偶々、私が元いた職場の同人会会報の原稿を見ていたら、その中に2年前からフェィスブックを始めた人の話が載っていたのだが、その人が始めたきっかけが、同じ職場のほかの部署の先輩が投稿しているページに出会ったのがきっかけだったようだ。2012年2月から始まり、20013年9月で終っている最後の投稿は「余命1-2ヶ月と宣告された」と記されていたという、その日ニアップされていた自分の写真が、結果として遺影になったようだと記されていた。そうか、その人が亡くなっても、ページは残るのかと思うと、ちょっと複雑な気持ちがした。

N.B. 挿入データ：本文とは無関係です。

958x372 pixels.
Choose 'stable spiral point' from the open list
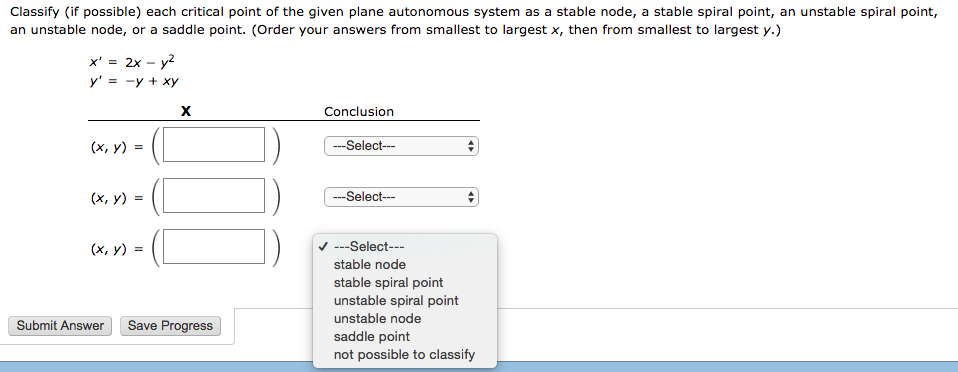pos(389,283)
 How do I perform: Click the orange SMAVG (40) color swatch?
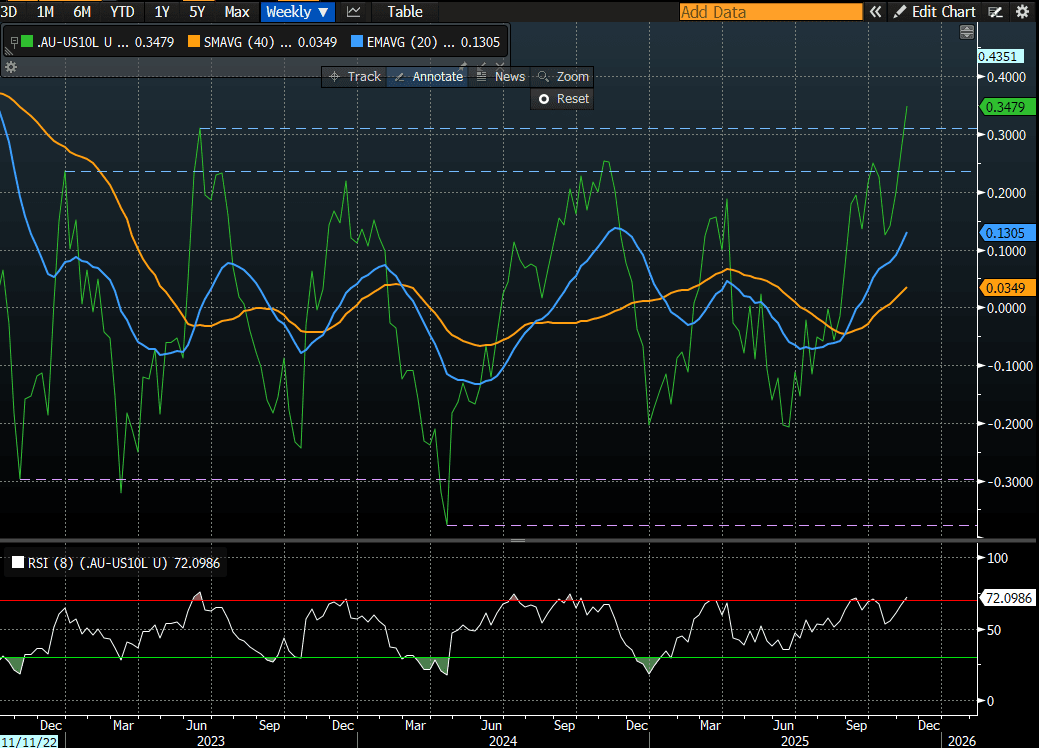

この広い世界の中に、こうした幽霊ページがたくさん浮遊しているのだろうか。自分の意思でそれまでの記録をすべて消去することはできそうな気がするが、消去できないままにあの世に行った場合、フェィスブックの記録はどうなるのだろうか。もともと、こうしたコンピュータの世界に詳しいわけではなく、このブログやフェィスブックを立ち上げる時も、親しい知人に頼んで立ち上げてもらったのだが、自分がmっと年をとって、頭がぼけたり、突然の病気で倒れたりしたときのことを考えておかねばならないなと思う。

でも、考えてみれば、このブログも同じことだ。最近は、簡単に写真入りで投稿できるフェイスブックの方に専ら投稿していて、こちらはさぼり気味だが、後世まで残るページだと思うと、何だか書くのがこわくなる。などと云いつつ、久しぶりのブログにこんな悩みを投稿しました。